Consider $$f(x) = \sqrt{x^2 - 5x + 4}$$
With nested function: $$x^2 - 5x + 4 = (x-1)(x-4)$$
$(x-1)(x-4)\,$ has to be positive in order for $f$ to be defined on the reals. So either both terms have to be positive or both terms have to be negative, or so I thought. Why do both have to be positive?
Is it this?
$$\sqrt{x^2 - 5x + 4} = \sqrt{(x-1)(x-4)} = \sqrt{(x-1)}\sqrt{(x-4)}$$ That they can be decomposed into single term square roots?
This can be broken down in two ways based on the signs of the values.

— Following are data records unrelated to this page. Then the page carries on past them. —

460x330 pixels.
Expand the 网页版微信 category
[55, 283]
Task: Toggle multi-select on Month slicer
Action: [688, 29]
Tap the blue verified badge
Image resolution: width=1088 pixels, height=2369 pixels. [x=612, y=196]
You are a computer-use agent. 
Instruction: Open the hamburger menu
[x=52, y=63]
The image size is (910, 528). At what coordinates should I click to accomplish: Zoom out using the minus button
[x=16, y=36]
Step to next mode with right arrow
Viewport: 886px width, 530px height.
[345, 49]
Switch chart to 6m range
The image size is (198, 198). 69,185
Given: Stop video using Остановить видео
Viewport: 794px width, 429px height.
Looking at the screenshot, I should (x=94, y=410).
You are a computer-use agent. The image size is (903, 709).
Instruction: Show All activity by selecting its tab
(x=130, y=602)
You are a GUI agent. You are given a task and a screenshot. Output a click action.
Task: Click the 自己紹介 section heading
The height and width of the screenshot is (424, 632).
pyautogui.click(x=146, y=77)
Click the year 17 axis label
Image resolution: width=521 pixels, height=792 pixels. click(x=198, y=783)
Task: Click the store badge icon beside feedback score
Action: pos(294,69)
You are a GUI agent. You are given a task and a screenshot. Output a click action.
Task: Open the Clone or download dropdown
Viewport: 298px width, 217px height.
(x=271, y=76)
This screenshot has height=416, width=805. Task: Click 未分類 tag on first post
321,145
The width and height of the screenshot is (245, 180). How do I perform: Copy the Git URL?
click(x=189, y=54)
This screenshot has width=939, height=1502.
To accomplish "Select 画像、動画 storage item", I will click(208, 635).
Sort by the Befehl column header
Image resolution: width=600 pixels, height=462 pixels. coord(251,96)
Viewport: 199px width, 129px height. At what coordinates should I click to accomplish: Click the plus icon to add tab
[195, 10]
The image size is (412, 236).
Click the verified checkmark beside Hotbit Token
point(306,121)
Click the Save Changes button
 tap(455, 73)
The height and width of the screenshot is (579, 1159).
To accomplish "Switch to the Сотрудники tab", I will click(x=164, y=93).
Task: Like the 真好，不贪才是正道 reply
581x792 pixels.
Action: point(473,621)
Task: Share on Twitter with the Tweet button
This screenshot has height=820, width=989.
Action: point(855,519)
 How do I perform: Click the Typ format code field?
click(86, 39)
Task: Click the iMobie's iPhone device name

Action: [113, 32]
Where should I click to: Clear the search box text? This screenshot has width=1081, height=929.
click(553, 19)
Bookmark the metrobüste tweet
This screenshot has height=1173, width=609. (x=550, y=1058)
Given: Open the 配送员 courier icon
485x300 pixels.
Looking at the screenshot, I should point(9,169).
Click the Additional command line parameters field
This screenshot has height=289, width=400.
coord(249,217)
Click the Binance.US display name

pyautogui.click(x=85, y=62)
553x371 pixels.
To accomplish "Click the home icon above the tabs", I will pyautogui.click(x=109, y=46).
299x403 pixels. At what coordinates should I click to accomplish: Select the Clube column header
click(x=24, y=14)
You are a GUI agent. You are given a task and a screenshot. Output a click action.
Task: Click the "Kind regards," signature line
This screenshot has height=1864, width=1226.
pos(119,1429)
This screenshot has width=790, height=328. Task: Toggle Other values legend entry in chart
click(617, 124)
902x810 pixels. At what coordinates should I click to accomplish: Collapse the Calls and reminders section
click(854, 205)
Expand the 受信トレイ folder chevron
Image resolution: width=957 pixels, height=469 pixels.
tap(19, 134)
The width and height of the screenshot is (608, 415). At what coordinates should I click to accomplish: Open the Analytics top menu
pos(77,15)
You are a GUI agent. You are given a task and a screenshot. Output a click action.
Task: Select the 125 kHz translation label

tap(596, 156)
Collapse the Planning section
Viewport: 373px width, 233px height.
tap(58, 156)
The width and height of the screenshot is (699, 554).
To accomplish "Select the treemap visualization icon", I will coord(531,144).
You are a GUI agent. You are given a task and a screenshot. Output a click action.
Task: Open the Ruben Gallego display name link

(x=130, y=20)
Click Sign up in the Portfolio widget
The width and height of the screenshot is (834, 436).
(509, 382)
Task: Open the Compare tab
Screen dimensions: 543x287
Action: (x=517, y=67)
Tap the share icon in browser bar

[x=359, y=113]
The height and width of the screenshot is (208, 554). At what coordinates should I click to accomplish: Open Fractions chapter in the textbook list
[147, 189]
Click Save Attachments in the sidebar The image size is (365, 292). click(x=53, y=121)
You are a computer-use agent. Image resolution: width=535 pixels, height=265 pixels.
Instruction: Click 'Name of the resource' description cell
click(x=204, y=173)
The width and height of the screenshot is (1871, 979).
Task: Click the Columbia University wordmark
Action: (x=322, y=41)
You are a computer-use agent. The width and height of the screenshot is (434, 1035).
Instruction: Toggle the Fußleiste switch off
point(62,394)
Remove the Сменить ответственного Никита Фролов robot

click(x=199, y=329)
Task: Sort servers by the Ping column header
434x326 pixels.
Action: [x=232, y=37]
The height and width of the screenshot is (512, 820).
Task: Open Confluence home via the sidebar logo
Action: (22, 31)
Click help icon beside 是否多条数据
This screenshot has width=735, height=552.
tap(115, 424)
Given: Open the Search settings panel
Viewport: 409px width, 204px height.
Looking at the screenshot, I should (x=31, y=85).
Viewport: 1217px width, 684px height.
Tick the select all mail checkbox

As you have noted they both either need to be positive or both be negative.
The decomposition is a little trickier:
If they are both positive, i.e. $x>4$ then:
$\sqrt{(x-1)(x-4)}=\sqrt{x-1}\cdot\sqrt{x-4}$
And if they are both negative, i.e. $x<1$ then:
$\sqrt{(x-1)(x-4)}=\sqrt{(1-x)(4-x)}=\sqrt{1-x}\cdot\sqrt{4-x}$
Outside of these two ranges one of these radicals isn't real as the value under the radical is negative.